Matt McGuirk teaches and lives with his wife and two daughters in New Hampshire. He was a BOTN 2021 nominee, is now a regular contributor at Fevers of the Mind and has poems and stories published in over 75 literary magazines with over 100 accepted pieces. His debut collection, Daydreams, Obsessions, Realities with Alien Buddha Press is available on Amazon, linked at the end of the bio and also on his website. Follow him on Twitter: @McguirkMatthew and Instagram: @mcguirk_matthew.
Website: http://linktr.ee/McGuirkMatthew
Daydreams, Obsessions, Realities: https://www.amazon.com/Daydreams-Obsessions-Realities-hybrid-collection/dp/B09M5KY8HH/ref=tmm_pap_swatch_0?_encoding=UTF8&qid=&sr=
The Wild West
My wife bought me a leatherbound, hand-stitched notebook for Christmas and it got me thinking about what I could put in there. It’s something from a time far removed, one where we weren’t on sensory overload all the time. The gift belonged somewhere out in the wild west, far from buzzing phones and chattering TVs. You know, there’s something romantic about that time too, it all makes sense though: the slowness of life, the gravity of the stories around the glow of the campfire, the sizzle and sparks and raw meat seasoned with just the cast iron you carry in your sack. There’s something beautiful in the nothingness out there and the way each day could be your last: the firing bullets in streets or a saloon, disease cutting lives short like starving wolves brandishing teeth or just getting lost in the abyss of sand, one foot in front of the other until they all just disappear in a swirl. The notebook is still blank, but I’m sure an adventure will end up in there someday.
Heart of a White Pine
Cones clad with bristled skin, but hold a heart that will grow beautiful in time. If their needles drop to hard New England soil, they fall as one, five needles pinwheeling together in bursts of snow.
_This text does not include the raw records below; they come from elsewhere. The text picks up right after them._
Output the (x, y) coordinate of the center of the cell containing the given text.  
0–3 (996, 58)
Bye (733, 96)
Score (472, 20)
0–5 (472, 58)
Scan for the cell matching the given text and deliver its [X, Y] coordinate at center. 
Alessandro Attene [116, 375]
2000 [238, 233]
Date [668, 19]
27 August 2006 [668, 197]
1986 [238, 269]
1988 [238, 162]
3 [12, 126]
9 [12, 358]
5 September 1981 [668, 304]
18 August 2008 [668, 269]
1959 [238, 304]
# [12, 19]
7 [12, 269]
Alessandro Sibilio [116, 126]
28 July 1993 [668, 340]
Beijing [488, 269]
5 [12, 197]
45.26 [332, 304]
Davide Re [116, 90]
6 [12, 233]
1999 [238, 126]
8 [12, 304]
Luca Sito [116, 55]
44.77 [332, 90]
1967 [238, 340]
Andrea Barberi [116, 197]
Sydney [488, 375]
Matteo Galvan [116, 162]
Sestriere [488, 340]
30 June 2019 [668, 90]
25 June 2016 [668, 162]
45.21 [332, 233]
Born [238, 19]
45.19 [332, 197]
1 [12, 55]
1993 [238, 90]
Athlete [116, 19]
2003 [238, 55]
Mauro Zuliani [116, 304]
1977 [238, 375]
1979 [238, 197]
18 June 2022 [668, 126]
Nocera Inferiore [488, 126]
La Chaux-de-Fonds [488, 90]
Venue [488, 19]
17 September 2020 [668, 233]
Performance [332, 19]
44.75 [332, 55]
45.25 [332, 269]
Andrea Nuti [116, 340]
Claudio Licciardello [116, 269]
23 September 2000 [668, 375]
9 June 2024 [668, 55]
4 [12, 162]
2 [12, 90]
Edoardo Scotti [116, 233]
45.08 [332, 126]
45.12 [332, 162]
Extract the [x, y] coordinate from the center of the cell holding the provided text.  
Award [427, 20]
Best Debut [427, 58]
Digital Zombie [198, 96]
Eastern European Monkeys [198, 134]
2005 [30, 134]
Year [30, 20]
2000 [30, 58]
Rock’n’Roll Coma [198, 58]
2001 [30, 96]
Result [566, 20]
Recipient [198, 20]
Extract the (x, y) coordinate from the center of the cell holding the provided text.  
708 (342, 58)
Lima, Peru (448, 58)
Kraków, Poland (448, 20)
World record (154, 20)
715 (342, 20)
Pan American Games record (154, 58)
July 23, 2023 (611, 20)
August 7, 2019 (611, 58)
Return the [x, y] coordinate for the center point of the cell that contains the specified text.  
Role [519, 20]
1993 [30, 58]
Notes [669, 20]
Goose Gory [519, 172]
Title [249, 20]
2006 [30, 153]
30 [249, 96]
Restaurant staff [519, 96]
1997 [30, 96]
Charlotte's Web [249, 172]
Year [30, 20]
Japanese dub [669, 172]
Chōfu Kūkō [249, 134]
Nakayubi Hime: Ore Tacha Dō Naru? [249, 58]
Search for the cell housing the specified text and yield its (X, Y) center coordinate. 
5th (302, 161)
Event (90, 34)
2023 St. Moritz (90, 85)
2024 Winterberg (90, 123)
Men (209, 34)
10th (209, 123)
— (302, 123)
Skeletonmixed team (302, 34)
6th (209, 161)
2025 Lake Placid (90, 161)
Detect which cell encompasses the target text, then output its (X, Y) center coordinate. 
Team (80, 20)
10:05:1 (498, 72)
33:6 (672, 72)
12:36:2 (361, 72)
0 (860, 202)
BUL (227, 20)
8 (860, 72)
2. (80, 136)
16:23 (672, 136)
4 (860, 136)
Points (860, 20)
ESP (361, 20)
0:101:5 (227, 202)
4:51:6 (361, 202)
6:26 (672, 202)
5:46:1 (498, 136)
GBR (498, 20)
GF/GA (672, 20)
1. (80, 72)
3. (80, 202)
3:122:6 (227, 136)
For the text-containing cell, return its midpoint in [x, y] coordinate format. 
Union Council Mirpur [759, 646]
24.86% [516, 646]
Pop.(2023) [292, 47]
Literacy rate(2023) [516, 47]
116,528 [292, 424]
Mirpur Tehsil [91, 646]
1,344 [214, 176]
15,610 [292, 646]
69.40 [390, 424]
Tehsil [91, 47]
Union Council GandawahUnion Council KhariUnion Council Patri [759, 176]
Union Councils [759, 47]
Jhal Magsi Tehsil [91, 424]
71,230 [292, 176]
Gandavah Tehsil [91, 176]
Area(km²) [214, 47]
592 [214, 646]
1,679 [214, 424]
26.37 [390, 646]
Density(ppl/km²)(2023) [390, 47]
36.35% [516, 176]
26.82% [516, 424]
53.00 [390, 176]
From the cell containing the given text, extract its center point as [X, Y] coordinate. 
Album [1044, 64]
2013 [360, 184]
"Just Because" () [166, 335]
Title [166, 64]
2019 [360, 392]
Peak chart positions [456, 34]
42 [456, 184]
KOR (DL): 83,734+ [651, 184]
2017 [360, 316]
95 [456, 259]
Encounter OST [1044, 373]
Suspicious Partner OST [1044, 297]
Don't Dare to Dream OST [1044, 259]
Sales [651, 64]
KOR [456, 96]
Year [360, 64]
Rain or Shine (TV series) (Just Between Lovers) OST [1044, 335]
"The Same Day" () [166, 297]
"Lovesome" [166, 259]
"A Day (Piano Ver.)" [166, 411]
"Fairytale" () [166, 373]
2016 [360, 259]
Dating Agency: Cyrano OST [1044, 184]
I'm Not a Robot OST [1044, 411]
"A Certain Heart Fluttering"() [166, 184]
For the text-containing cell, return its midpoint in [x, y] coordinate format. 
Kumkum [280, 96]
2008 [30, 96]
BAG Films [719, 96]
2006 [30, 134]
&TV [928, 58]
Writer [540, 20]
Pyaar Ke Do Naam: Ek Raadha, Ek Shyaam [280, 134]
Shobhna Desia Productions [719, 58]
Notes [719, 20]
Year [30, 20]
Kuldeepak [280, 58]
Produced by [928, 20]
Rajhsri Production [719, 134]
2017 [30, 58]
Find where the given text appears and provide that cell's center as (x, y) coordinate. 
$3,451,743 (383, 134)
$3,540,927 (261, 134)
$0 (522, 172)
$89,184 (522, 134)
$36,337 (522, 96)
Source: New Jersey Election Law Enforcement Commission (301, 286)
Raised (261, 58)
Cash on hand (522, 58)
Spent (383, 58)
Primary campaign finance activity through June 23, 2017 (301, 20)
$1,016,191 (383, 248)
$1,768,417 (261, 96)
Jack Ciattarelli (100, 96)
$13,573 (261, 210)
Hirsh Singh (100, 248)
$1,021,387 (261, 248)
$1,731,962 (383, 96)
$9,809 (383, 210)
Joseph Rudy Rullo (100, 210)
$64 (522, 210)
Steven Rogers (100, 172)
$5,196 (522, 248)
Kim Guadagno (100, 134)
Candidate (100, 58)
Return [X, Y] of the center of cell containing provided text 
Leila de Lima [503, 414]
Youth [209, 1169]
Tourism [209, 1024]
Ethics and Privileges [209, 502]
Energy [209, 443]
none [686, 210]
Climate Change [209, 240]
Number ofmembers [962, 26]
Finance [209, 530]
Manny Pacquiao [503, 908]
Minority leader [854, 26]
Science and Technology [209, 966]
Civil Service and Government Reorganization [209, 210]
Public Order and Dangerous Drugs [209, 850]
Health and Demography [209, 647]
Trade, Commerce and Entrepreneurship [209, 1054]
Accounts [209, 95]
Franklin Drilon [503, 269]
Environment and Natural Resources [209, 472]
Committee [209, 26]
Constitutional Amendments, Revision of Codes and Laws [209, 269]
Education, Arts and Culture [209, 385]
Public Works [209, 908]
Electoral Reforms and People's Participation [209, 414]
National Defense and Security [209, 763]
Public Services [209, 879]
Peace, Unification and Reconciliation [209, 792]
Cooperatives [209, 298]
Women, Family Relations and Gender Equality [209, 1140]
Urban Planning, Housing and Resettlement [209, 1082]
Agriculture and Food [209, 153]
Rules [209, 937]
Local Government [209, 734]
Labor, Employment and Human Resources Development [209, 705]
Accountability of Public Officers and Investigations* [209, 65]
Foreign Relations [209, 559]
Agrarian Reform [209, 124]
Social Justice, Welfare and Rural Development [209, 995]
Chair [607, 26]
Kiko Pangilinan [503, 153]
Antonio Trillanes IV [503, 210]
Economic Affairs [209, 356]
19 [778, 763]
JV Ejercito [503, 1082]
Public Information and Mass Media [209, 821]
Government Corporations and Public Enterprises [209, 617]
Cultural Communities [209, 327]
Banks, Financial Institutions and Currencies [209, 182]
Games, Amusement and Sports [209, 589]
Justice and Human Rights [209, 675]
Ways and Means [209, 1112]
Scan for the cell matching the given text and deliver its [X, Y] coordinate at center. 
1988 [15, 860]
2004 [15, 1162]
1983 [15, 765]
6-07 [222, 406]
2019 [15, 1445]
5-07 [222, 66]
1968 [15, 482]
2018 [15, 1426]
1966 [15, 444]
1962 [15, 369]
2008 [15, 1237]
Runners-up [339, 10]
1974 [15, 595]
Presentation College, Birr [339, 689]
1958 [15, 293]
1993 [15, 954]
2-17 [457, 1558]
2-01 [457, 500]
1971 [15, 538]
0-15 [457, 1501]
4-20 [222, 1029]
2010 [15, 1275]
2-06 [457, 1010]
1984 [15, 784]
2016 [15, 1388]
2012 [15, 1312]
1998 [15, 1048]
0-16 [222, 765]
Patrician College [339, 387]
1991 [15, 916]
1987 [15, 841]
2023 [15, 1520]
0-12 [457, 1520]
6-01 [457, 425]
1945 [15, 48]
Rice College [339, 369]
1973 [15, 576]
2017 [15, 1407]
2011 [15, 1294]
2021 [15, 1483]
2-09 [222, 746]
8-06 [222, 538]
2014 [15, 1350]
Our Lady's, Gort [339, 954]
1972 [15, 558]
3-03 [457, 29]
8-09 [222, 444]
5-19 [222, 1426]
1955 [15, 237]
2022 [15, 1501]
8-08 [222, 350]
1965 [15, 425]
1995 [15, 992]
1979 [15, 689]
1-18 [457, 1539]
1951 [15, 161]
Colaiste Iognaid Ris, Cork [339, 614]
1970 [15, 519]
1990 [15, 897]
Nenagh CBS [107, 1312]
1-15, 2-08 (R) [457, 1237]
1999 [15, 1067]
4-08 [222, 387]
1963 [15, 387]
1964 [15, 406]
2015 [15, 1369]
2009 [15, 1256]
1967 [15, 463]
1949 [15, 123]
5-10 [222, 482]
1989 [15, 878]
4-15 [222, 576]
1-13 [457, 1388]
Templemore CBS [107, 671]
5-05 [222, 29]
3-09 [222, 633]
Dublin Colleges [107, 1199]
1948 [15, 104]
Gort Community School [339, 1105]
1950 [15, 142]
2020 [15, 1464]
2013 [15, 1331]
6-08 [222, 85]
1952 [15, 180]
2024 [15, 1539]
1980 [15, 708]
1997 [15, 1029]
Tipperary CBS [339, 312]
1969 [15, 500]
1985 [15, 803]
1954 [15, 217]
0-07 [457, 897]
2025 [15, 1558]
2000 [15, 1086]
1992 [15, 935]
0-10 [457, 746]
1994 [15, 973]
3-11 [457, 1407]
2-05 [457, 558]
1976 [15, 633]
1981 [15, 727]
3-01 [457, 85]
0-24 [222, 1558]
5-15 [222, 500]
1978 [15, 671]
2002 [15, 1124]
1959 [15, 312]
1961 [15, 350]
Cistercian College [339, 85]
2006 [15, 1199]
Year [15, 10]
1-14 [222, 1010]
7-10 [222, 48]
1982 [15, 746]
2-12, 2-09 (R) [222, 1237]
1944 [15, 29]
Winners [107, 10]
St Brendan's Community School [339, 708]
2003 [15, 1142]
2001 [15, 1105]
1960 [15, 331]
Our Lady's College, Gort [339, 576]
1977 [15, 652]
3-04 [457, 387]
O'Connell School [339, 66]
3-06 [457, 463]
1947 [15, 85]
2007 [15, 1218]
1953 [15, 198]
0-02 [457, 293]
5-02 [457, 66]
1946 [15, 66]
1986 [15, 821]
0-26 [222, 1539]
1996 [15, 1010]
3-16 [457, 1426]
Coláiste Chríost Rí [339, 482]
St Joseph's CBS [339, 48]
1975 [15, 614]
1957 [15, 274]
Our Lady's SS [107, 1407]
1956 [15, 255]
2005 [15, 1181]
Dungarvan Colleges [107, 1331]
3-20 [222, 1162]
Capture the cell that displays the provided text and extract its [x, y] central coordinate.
Lower branches shed like snake skin, the tree isn’t worried about past seasons and is always looking at the constellations above.
Backstory through a Photo
“That’s your uncle.” “I know he’s a little thinner and a lot younger, but that’s him.” Her eyes sparkle, but I can tell she’s still wondering where this one has gone and who brought in the new one. I notice the sideways smile, that night’s lighting, the faint traces of cigarette smoke and I’m sure I can feel the rhythm of the music, even through the photo. I imagine the twisting bodies on the dancefloor and the DJ’s lights bursting through glasses like prisms. All of them blanketed in the night’s moisture, the loud voices coming in muffled under the music’s roar. I looked back at her and assured her that was him; the uncle that traced letters with his fingers in playdough or played peek-a-boo behind the newspaper. It was him, but from a different time before anyone called him uncle or me, dad or mom, mom.